I think it is because you said the word "earn" which I thought may have
reflected the outlook of most digital forum participants (earn implies value).

In a physical space we may evaluate reception of our ideas through nodding,
verbal affirmation, or during our turn of the conversation. I would think it
would be more difficult for a malicious actor to manipulate public opinion
with these classical communication methods.

Perhaps now it is more difficult for quality content to be injected into
society (or for society to think for itself) when most folks may naturally
feel more comfortable consuming content with the largest (potentially
artificial) view, vote, stream, or click count.

Maybe there are entire divisions of allocated cognitive labor designed
exclusively to determine authenticity of traffic, which is unfortunate but
necessary (and will likely not be thorough).

Maybe there are not.

------
santa_boy
I find a lot of people dealing with startups ... employees and founders
(mostly) posting practically everything on social media from going to an
event, launching a product / service, last night's dinner, a picture of every
coffee in the day, a message in the loo and a coworker dozing off ... etc

I always wonder if this is a means of guerrilla marketing, being social,
expressing camaraderie or showing gratitude?

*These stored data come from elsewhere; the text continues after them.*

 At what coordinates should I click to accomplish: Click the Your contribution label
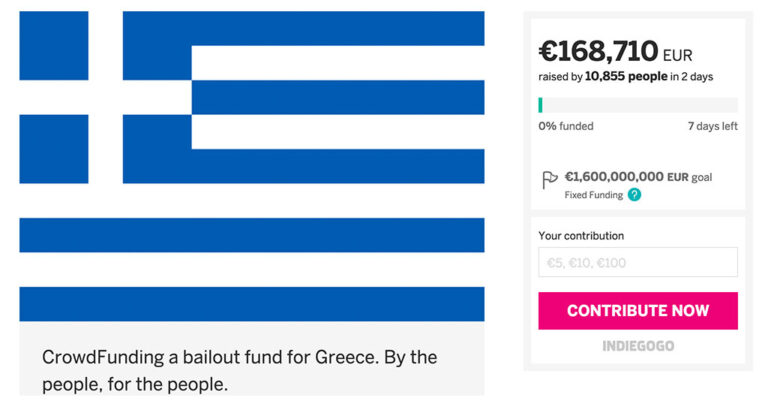point(581,236)
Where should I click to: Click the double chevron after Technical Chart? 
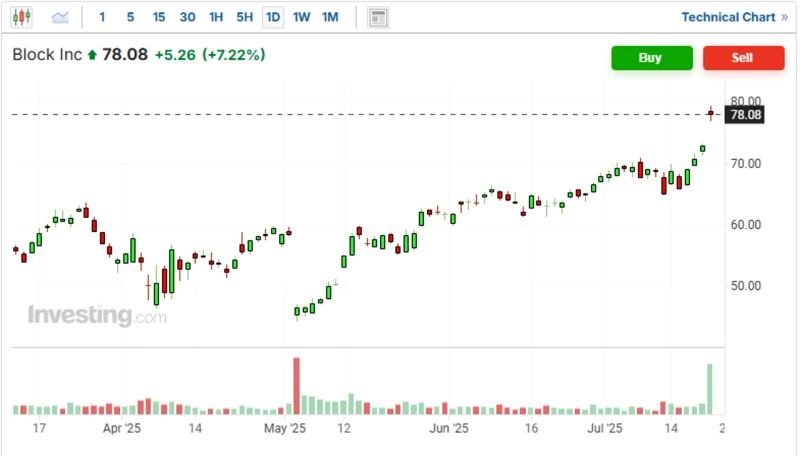coord(783,17)
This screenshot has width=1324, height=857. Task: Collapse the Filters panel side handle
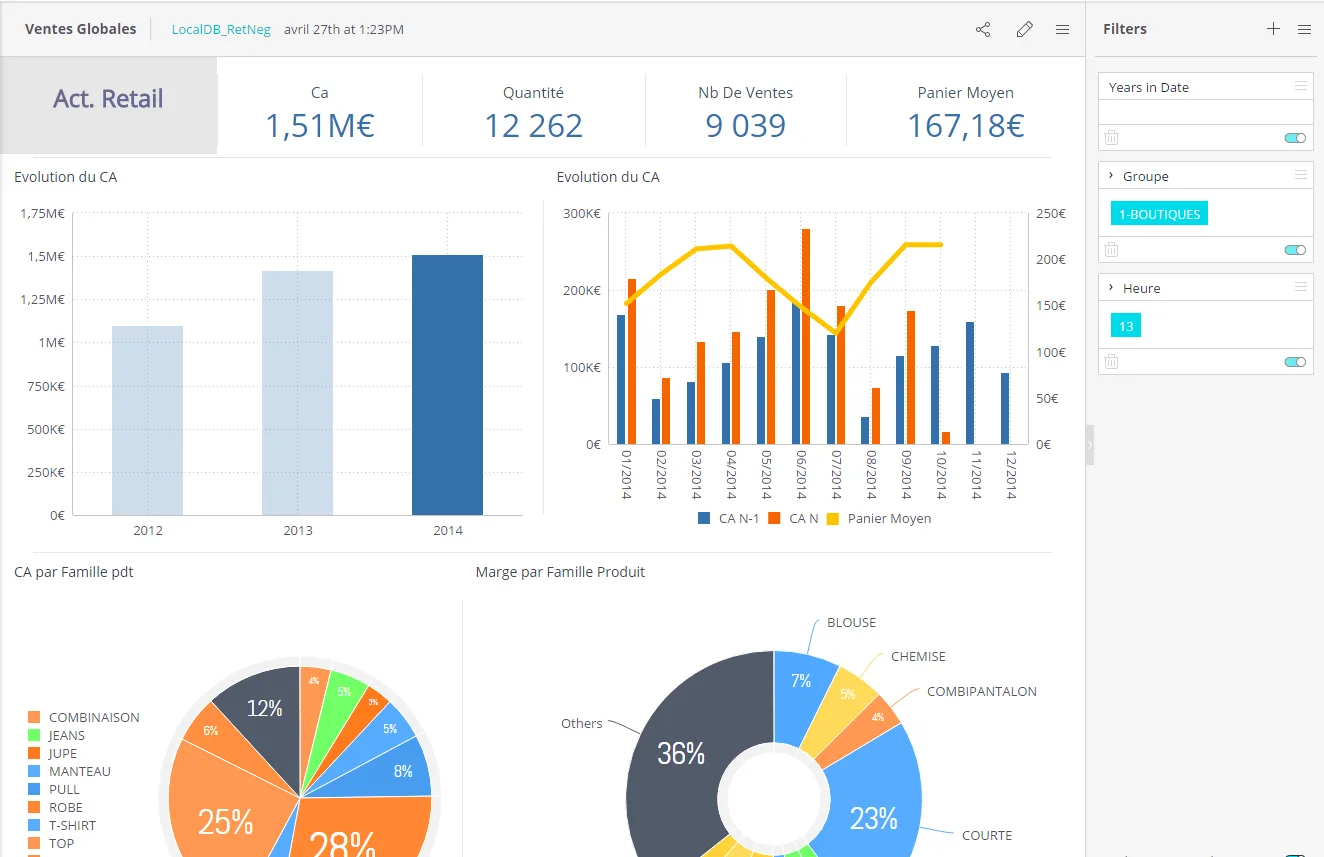[1090, 445]
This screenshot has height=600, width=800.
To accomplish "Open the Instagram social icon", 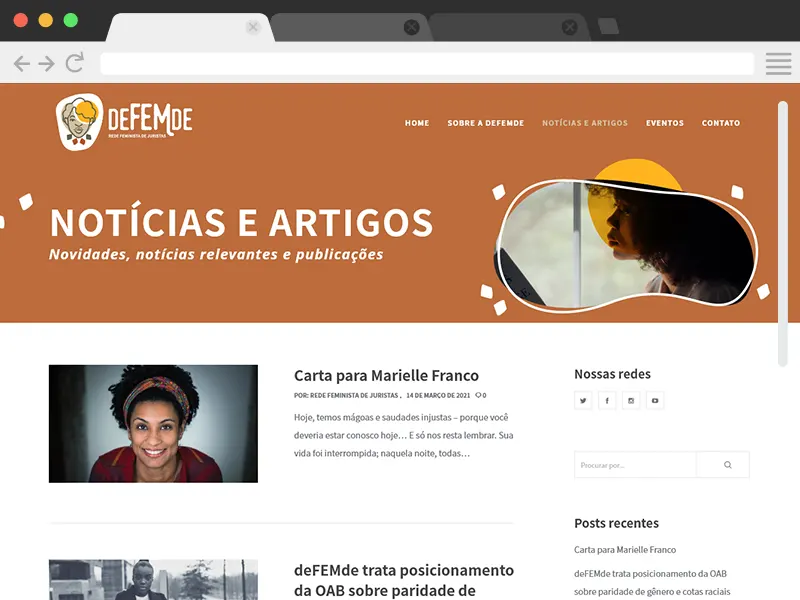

I _think_ of it as social validation and wonder its impact on creativity,
morale, etc (if any at all)

------
Porthos9K
ORIGINAL SOURCE WITH TRANSCRIPTS

[https://www.ted.com/talks/joseph_gordon_levitt_how_craving_a...](https://www.ted.com/talks/joseph_gordon_levitt_how_craving_attention_makes_you_less_creative)

------
Uhuhreally
are there any social media platforms that don't have metrics like follower
counts, karma etc ?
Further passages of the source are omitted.